La langue française & moi (2)

Illustration : Quand une lettre change tout… Merci Laurent pour ce clin d’œil Perché !

 

Le mois dernier, j’ai lu un livre qui m’a amenée à relire un de mes plus vieux articles sur le blog.
Le livre c’est : Les linguistes atterré·es, Le français va très bien, merci, éd. Gallimard, coll. Tracts n°49, mai 2023. (Très bon cadeau de Noël de mon mari.)
L’article (de septembre 2018) c’est : La langue française & moi.

J’ai eu honte de ce que j’avais écrit.
Honte au point que je suis allée ajouter une * Note du 13 mars 2024 * à mon article.
Honte comme quand t’as tellement changé que tu voudrais effacer ce que tu as écrit. Gribouiller la personne même que tu étais quand tu l’as écrit. Une histoire de ponts devenus trop petits.

J’ai tellement changé ces cinq dernières années. Tellement remis en question, tellement bougé mes lignes depuis le voyage ! On dit tout le temps ça chez moi, « le » voyage. Pas mon voyage, pas notre voyage, non. LE voyage.

● **Lignes de données**:
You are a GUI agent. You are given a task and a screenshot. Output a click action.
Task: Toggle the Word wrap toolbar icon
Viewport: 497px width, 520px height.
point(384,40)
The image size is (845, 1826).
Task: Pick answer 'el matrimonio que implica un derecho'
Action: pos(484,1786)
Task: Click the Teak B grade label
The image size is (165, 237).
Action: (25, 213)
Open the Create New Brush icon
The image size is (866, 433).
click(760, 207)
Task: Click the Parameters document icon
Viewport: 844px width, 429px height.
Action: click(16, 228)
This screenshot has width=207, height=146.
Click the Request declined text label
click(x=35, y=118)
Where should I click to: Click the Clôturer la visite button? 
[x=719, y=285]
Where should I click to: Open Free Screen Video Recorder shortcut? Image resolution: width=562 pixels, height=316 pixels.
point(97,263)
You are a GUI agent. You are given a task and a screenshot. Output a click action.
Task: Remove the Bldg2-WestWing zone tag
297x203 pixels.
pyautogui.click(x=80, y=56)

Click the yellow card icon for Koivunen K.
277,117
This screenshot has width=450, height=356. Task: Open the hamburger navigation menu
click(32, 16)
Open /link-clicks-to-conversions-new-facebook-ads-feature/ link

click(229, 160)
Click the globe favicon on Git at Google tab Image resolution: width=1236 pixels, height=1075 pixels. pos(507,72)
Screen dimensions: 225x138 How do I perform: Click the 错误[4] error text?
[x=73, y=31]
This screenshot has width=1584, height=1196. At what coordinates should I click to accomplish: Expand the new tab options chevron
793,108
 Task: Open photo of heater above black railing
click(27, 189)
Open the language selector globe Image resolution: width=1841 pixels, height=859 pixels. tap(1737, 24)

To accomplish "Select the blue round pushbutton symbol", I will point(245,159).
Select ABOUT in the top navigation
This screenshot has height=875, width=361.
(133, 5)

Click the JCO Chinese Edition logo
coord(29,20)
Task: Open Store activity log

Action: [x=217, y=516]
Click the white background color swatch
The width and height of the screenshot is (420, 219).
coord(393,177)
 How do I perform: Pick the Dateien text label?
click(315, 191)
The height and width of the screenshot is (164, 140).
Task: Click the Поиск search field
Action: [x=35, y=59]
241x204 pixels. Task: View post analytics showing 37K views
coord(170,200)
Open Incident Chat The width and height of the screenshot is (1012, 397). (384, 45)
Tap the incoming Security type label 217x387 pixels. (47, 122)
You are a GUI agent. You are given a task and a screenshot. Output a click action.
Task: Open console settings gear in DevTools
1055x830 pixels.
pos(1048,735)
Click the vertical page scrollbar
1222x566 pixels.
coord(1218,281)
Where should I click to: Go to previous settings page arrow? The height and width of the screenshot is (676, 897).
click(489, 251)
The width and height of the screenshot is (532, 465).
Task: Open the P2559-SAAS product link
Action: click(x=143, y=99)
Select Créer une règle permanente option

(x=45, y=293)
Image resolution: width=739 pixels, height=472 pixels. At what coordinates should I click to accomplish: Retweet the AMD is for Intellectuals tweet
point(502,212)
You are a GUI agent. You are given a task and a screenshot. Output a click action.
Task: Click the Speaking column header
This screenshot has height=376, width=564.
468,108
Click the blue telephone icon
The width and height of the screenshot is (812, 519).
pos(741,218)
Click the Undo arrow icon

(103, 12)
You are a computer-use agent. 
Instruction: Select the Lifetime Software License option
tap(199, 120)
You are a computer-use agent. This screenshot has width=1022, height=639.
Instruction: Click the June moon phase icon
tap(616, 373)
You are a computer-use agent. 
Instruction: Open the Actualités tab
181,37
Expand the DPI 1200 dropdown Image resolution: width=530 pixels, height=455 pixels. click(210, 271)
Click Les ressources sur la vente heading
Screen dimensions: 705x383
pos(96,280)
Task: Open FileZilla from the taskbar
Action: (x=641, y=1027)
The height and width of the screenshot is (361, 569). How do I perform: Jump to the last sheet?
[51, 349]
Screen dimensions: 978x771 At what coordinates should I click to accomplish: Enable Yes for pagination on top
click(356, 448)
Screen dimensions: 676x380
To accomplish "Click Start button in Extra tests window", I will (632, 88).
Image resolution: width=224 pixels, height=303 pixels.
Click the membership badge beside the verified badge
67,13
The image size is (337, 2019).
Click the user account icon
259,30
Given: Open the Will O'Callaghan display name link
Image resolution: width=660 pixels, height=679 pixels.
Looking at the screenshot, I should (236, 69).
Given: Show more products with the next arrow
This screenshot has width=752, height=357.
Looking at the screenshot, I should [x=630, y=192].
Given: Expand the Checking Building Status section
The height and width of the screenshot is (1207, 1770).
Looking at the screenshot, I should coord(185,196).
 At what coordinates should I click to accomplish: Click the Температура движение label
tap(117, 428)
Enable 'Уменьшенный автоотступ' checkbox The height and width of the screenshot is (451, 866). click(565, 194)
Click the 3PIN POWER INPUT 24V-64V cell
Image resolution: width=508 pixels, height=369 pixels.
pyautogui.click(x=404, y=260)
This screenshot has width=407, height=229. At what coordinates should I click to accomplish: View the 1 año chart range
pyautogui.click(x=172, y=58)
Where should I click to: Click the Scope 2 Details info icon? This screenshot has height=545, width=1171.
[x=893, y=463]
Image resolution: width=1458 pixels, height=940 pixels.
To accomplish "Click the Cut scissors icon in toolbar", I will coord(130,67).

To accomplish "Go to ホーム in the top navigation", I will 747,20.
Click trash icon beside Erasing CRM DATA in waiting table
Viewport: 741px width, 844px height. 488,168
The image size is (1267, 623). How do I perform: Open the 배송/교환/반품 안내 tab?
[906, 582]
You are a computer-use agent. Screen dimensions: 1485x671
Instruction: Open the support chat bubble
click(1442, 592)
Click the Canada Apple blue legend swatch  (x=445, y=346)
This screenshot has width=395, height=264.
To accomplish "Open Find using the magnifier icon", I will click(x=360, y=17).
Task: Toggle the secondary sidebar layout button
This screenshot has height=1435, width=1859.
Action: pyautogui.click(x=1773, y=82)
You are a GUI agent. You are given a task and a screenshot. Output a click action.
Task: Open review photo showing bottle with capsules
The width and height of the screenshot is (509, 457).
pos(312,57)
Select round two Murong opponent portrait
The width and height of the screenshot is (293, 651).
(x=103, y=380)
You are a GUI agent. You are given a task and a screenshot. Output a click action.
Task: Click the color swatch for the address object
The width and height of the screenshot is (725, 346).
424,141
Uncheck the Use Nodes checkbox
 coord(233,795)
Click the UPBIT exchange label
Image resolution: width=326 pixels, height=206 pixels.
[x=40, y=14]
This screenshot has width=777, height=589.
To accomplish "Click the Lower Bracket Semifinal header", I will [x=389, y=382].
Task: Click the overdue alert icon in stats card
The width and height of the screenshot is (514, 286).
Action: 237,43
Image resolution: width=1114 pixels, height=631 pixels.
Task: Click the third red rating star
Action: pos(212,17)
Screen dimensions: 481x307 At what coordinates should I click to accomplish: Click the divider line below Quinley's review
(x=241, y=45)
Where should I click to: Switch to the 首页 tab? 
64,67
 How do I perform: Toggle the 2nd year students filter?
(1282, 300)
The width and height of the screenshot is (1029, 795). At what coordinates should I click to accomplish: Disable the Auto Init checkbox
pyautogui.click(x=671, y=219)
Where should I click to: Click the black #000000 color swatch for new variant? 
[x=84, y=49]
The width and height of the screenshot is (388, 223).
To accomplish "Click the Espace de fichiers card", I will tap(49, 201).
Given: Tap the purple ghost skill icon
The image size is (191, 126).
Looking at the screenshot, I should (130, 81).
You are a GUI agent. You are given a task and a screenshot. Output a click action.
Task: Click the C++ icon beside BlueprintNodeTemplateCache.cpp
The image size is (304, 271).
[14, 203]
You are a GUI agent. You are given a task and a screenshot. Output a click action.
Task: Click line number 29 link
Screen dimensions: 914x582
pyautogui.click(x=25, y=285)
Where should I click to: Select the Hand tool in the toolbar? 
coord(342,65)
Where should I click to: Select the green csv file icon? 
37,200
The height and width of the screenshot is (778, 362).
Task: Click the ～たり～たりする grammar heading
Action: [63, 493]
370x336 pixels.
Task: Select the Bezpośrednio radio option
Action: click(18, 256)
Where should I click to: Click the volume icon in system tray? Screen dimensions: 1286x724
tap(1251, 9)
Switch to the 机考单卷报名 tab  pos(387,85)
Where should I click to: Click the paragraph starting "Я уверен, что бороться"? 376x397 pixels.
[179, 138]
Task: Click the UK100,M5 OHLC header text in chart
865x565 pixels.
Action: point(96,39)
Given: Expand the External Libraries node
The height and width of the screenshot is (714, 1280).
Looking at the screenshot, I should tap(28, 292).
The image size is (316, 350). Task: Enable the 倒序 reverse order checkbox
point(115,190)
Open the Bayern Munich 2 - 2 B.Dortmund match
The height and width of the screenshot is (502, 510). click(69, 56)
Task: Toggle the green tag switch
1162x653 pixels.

● **Objectifs**:
a - D'après le texte sur la langue française, de quand date l'article relu le mois dernier ?
b - Traduisez en anglais la phrase suivante du texte sur la langue française : « J’ai eu honte de ce que j’avais écrit. »
c - Poursuivez le texte sur la langue française à partir de sa dernière phrase.
Les lignes ci-dessus ne sont d'aucune utilité ici.

● **Résultats par tâche**:
a - De septembre 2018.

b - I was ashamed of what I had written.

c -
Attention, ce n’est pas que j’ai été touchée par l’illumination foudroyante de la sagesse de Bouddha au milieu de la jungle cambodgienne hein ! Je ne suis même pas sûre que ce soit le voyage en lui-même, genre on est parti·es autour du monde et depuis j’ai compris la vie, plus rien n’a plus jamais été pareil. Posture mélo, yeux mi-clos et voix vibrante de trémolos…  😝

Non c’est pas ça du tout ! Je cherche toujours à comprendre la vie et je suis revenue le crâne rasé comme j’étais partie.
Mais sous ce crâne, lentement, j’ai déconstruit une chose après l’autre de mon passé au fur et à mesure que j’accédais à davantage de conscience, et oui aujourd’hui j’observe que, depuis « le » voyage, j’ai changé profondément de l’intérieur.

Je ne suis plus la même qu’il y a 30 ans quand j’avais 15 ans.

Je ne suis plus la même qu’il y a 18 ans quand je me suis mise à la colle avec mon mec.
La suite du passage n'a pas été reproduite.